25 Replies on “WINTERGIRLS by Laurie Halse Anderson

  1. I am very glad you shared this.

    I admire that sort of dedication, and envy that sort of concentration. I’ve just put aside my WIP because I can hear the kids stirring in their beds upstairs. To be able to write in a room filling with conferees? That is focus.

  2. What a great memory — thank you for sharing that. I will definitely be picking up a copy.

    KW sounds like such a great retreat. I would love to attend next year. We’ll see!

  3. Timely post! It helps to know everyone struggles to get their book just right. Thanks for sharing.

    I’m looking forward to reading Wintergirls during Spring Break!

  4. Love this post, Kate. Thanks so much for sharing that memory. I too want to be LHA when I grow up. The first book I read of hers was FEVER. I picked it up in a bookstore in NYC w/o knowing anything it and fell in love with her as an author.

    I can’t wait to read this book.

  5. I love this post.

    Makes me want to look up Chapter 20 in the book, except I know that by now, what was Chapter 20 back then might be another chapter now. “Wintergirls” is amazing.

  6. What a perfect memory both of Laurie and of our process as writers. Oh to have that sort of dedication that can shut the rest of the world out and just write.

  7. me too!!


    that KW conference was a turning point for me, too. I was in some confusion about my WIP at the time, and Laurie’s ideas and words and willingness to share her own struggle helped me power through it. I remember that after her last session, I created a new file called “don’t think” and just starting pouring words into it (something I am sadly unable to do on a regular working day).

    Yay, Laurie! Yay, WINTERGIRLS.

    Rebecca Stead

    P.S. If I’m not mistaken, “Chapter 20” is now Chapter 20-something else . .

  8. I’m really looking forward to this book, so happy it’s now on its way to shelves. And of course that woman on the floor plunking at her laptop must be you, too, Kate. I’m awed by how you can be a great teacher, great mom, and great writer all at once; we don’t see this, but surely you tear at least a few hairs out now and then on your way to all that grace.

  9. I am devouring Wintergirls right now and loving every single word.

    LHA is a genius.

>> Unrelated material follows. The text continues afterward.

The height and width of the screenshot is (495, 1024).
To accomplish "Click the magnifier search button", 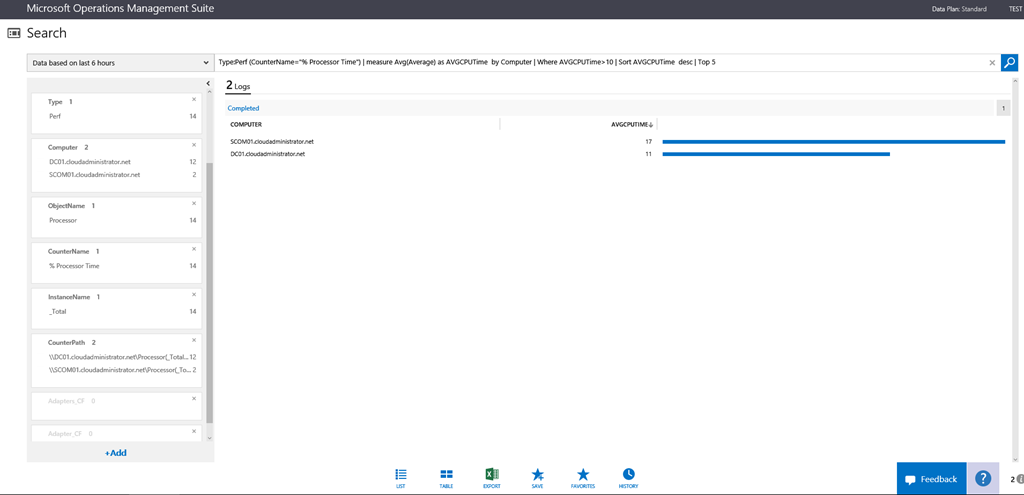I will point(1009,62).
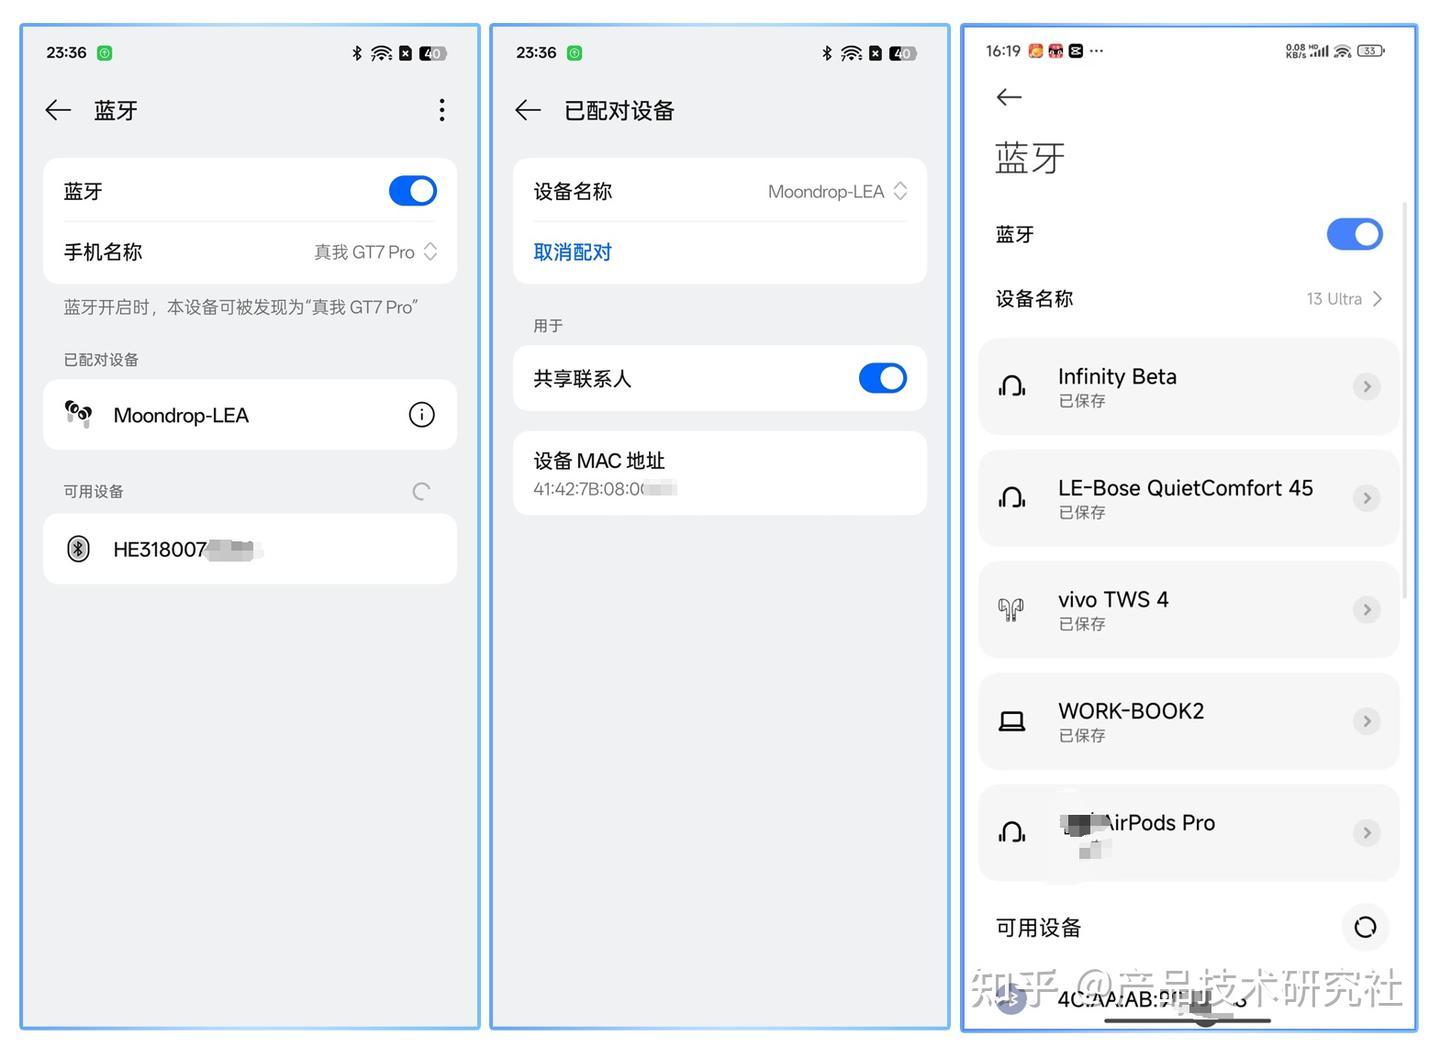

I think when I finish I will have to run to the library and checkout every other book she has written.

  10. I’m right there with you (which is why I usually write when everyone else is asleep!). I’m trying to get better at writing with distractions, though, because there’s so much “found time” to be had while I’m waiting for my kids at various practices and lessons and things.

  11. Actually, Laurie read from that chapter at this year’s retreat, and you’re right. It’s no longer chapter 20, but I can’t remember what it is now. Sorry about that.

  12. Re: me too!!

    I bet that series of presentations was powerful for a lot of people. I think so highly of Laurie’s work that she’s always been kind of larger-than-life for me, so to hear that she has the same struggles was heartening and made me want to get back to work.

    And yes, chapter 20 is chapter-something-else now, but I can’t remember what she told us.

  13. Thank you, Jeannine. Mostly I am the woman in the bleachers at ice skating practice, rather than the one on the floor. And yes, I tear out my share of hairs. The rest of them are starting to get gray.